Suddenly Henry Chang was on one side of me, and Benny Ahakuelo on the other, and each gripped me just above either elbow. Ida was facing me, his pudgy face set in a stern fearsome mask, his black hair waving, whipping. David Takai stood just behind him, his slicked-back hair having more success against the wind than the rest of us, his flat face blank, dark stone eyes unreadable.
“Last December,” Ida shouted, “big buncha sailors grab me, haul my ass up here, wanna make me confess I rape that white woman.”
Ida began unbuttoning the shirt even as the silk flapped around his hands.
I glanced out at the view: rolling hills, the even lines of a pineapple plantation, cattle fields, rice paddies, banana-tree groves, and the seas striking, curling, foaming over the distant reef. All of it, silver in the moonlight. Lovely. I wondered how lovely it would look as I was windmilling through the air on my way to the rocks two thousand feet below.
Or was Henry Chang exaggerating? Was it only fifteen hundred feet?
Ida had the shirt off and he handed the fluttering garment to Takahi, who was attending him like a servant. Was Ida freeing himself up to administer me a beating? And I would have to take it; the other three could hold onto me and I’d just have to fucking take it….
But now, in the ivory bath of the moonlight, Ida’s surprisingly lean body revealed streaks of white scars, a sea of them, slashing his flesh, and he turned like a model showing off a new frock, and revealed a back that was even more brutally striped with welts that had graduated to scar tissue. He had been brutally whipped—front and back.

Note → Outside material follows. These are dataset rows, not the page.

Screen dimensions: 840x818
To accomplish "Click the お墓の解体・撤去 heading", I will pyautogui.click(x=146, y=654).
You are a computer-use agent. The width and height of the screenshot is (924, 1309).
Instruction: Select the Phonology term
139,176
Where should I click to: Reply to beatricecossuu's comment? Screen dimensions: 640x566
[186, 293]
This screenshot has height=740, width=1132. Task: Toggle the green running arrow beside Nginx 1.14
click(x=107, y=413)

Then Ida wheeled, and he came very close to me, as Henry Chang and Benny Ahakuelo held me. Yelling to be heard over the gale, he said, “They work me over pretty good, whaddya think?”
“Not bad,” I managed.
“And I not confess. Bleed like hell, pass out after while, but goddamn, not confess! Nothin’ to confess!”
Chin high, his proud point made, Ida held his hand out to his attendant Takai and took back his flapping garment, got it on, and buttoned up, despite the wind.

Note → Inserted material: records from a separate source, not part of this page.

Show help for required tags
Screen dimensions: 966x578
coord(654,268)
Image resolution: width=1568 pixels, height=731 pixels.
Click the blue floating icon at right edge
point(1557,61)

“You tell Clarence Darrow,” Ida said. “You tell him we innocent men. Joe was innocent, too. You tell him he’s on wrong side of courtroom. Wrong side!”
“I’ll tell him,” I said. No smart talk or disagreement from these quarters: Henry Chang and Ahakuelo were still holding onto me; I was still seconds away from being a flung rag doll bouncing my way down to a rocky death.

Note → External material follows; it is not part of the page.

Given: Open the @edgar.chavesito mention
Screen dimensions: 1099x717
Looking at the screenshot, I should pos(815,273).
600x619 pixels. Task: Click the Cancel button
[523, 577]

“He supposed to help little people!” Ida shouted indignantly. “He supposed to be colored man’s defender! Not rich goddamn murderers! You tell him we wanna talk to him. We want his ear! You tell him!”
I nodded numbly.
And then they dragged me back into the car and took off.
It was a six-, seven-mile drive, but not another word was spoken, not until they dropped me by my car in the Waikiki Park parking lot, where Beatrice was sitting on the running board, her legs stretched out; she was smoking, a bunch of butts scattered on the gravel near her pretty red-painted toenails. When she saw us pull in, she got to her feet, tossed me the keys without a word or expression, and climbed in the front seat with Ida, where I’d been sitting.
“Tell Darrow,” Ida said.
And the Phaeton was gone.
11
Clarence Darrow, wrapped in a white towel like a plump Gandhi, his comma of gray hair turned into wispy exclamation marks by the wind, his smile as gleeful as a kid Christmas morning, was seated in the outrigger canoe, positioned midway, like ballast, two berry-brown beach boys in front of him, three behind. They paddled the boat and their joyful passenger over an easy crest of surf as news photographers on the beach—invaders in suit and tie amongst the swimming-attired tourists—snapped pictures.